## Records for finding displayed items
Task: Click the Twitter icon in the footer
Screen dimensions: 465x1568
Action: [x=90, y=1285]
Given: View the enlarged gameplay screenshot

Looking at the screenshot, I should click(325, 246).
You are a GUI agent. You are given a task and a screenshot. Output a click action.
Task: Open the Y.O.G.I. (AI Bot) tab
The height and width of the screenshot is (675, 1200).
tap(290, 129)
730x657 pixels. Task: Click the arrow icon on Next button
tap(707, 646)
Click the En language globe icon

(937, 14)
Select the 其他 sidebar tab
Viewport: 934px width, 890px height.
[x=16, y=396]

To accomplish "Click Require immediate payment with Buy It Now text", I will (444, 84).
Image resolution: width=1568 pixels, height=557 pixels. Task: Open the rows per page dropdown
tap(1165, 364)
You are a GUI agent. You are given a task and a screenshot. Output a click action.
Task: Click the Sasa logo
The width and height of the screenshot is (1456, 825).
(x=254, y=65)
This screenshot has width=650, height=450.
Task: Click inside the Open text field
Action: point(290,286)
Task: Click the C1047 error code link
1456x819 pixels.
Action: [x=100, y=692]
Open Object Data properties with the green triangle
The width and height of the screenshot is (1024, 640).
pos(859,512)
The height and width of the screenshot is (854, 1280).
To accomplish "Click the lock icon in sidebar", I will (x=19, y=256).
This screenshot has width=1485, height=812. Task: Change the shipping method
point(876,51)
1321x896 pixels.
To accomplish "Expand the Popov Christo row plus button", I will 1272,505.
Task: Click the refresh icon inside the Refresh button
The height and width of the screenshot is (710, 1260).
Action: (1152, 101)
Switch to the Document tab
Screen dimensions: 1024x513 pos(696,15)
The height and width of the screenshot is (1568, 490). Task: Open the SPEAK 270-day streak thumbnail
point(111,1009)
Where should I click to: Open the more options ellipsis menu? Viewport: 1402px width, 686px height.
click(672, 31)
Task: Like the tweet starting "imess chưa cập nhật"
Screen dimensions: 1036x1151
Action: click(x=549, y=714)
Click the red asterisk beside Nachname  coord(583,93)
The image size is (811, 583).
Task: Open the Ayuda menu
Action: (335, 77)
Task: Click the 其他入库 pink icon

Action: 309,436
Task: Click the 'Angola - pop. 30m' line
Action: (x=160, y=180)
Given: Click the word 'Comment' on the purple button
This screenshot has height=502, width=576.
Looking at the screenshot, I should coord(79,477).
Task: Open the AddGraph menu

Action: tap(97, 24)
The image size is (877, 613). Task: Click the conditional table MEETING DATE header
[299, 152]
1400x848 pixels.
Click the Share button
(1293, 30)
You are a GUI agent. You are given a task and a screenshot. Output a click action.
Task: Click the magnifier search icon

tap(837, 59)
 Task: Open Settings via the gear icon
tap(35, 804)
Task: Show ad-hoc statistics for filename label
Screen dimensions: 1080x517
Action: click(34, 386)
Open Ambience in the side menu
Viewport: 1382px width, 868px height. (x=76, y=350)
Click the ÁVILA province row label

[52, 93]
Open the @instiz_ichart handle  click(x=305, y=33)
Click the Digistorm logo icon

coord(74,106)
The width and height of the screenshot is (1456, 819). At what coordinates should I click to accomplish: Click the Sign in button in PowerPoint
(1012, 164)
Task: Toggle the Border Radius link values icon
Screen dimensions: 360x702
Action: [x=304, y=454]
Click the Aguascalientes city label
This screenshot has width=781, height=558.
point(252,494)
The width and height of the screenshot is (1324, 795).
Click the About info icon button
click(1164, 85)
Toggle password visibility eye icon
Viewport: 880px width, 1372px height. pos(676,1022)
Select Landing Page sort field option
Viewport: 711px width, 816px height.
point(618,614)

## Objective
Write out again the part that opens with the line containing "Select the 其他 sidebar tab" and closes with the line containing "will (444, 84).", keeping the requests as they are and shifting every coordinate in the answers by adding 134.

## Reply
Select the 其他 sidebar tab
Viewport: 934px width, 890px height.
[x=150, y=530]

To accomplish "Click Require immediate payment with Buy It Now text", I will (578, 218).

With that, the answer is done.